O cristianismo pertence ao primeiro tipo e o budismo ao segundo. É preciso frisar, entretanto, que não negamos a existência do divino entre os homens. Mas é inegável que sentimos afinidade e afeição àquele que permanece próximo de nós.
É como uma criança que vai pela primeira vez a escola, há pais que ensinam verbalmente o caminho e deixam a criança ir sozinha, outros pais pegam sua mão e caminham juntos, ensinam passo a passo para depois então prossegui-lo só.
Parece evidente que as crianças aprendem com maior facilidade se tiver perto de si, a mão amiga dos pais. Mas ambas as maneiras de educar estão certas.
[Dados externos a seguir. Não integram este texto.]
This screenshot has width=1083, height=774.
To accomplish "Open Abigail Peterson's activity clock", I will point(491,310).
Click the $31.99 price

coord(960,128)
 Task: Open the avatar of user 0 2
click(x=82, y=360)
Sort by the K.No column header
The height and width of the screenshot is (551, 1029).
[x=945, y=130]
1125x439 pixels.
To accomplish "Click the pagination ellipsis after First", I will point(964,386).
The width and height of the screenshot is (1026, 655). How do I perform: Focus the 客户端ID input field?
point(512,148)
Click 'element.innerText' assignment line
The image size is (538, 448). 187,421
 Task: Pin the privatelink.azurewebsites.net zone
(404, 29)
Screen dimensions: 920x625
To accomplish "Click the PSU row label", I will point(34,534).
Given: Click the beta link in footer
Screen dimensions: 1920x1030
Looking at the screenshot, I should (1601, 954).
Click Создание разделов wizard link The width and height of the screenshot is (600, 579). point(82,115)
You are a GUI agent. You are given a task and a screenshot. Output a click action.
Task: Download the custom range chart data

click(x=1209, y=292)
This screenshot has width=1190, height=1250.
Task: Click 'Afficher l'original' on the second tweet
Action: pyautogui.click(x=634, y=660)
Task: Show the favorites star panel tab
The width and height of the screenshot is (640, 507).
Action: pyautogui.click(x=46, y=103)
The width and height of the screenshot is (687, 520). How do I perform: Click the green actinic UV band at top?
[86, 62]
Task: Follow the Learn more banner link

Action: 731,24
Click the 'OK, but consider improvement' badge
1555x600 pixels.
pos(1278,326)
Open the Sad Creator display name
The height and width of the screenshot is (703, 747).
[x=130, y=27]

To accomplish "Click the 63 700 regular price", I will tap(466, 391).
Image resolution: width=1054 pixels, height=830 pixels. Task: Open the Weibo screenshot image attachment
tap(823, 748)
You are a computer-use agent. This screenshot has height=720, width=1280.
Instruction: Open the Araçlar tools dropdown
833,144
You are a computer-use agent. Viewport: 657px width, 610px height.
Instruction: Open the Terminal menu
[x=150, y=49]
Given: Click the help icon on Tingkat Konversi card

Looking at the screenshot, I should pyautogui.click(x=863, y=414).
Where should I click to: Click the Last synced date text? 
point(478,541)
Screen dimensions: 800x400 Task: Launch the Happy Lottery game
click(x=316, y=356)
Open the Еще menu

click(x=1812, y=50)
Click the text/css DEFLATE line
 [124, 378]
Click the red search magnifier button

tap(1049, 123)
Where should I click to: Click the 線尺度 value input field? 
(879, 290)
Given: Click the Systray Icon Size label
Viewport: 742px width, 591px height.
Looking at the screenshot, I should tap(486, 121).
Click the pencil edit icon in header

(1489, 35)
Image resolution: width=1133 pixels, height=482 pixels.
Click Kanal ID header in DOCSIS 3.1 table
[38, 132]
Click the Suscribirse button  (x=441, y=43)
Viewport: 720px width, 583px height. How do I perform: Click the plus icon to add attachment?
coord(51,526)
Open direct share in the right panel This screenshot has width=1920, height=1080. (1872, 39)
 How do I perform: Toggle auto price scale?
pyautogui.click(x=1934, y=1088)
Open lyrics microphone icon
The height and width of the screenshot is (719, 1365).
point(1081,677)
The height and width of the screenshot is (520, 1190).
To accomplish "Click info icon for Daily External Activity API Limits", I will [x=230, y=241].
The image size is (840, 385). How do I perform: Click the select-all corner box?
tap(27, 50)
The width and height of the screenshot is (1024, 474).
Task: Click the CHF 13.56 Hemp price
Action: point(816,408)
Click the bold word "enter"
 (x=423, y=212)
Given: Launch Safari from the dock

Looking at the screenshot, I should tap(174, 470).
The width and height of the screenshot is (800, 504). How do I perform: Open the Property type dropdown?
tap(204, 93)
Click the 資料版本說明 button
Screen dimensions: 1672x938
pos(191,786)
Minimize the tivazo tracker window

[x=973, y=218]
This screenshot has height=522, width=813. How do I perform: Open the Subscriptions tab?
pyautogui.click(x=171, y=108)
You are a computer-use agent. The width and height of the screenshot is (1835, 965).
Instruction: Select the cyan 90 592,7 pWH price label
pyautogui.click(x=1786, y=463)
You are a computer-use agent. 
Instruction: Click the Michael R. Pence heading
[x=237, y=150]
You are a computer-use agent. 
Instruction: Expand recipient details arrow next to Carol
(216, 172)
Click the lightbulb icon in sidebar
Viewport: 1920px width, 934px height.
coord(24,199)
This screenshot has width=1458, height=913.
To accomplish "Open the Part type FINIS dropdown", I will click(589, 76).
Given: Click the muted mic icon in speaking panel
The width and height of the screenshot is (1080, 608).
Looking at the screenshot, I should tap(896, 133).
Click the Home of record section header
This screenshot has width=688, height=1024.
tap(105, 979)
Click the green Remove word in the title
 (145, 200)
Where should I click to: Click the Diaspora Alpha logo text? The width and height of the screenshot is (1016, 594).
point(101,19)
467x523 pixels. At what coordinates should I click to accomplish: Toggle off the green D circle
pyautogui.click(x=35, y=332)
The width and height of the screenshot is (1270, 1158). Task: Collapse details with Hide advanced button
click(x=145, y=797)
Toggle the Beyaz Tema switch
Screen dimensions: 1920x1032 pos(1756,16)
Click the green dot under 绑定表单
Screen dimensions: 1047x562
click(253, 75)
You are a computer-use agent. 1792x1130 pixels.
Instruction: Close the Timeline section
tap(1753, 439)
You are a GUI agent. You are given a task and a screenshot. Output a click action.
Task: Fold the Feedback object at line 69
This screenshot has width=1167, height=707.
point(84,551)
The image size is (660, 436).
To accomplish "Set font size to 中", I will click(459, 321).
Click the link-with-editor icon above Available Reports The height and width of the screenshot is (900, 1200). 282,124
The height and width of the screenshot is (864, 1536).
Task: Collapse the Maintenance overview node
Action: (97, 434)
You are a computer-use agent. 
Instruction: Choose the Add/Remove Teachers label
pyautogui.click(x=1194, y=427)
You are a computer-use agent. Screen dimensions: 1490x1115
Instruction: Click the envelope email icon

Na religião existe também r diferenças de comportamento na orientação.
De qualquer maneira, fundamentalmente a religião existe para que possamos criar novas forças e também, para que tenhamos mais ânimo ao enfrentar as adversidades da vida. Aparentemente, entre um homem religioso e um ateu não há diferença no comportamento diário. Mais isso ocorre somente nos dias de paz. Uma vez na crise, surge nitidamente a diferença de atitude entre aquele que crê na religião e aquele que a rejeita.
Explicando de outra maneira, podemos dizer que é um homem religioso aquele que entre os tempos de paz, procura diariamente fortalecer a sua reserva espiritual a fim de enfrentar com tranqüilidade os maus tempos. Tal como quem normalmente vive uma vida regrada enfrenta com melhores resultados a doença do que aqueles que nunca tiveram cuidados com a sua saúde. É melhor cuidarmos diariamente da prevenção do incêndio do que nos desesperarmos à procura de um extintor apavorado pelo súbito fogo.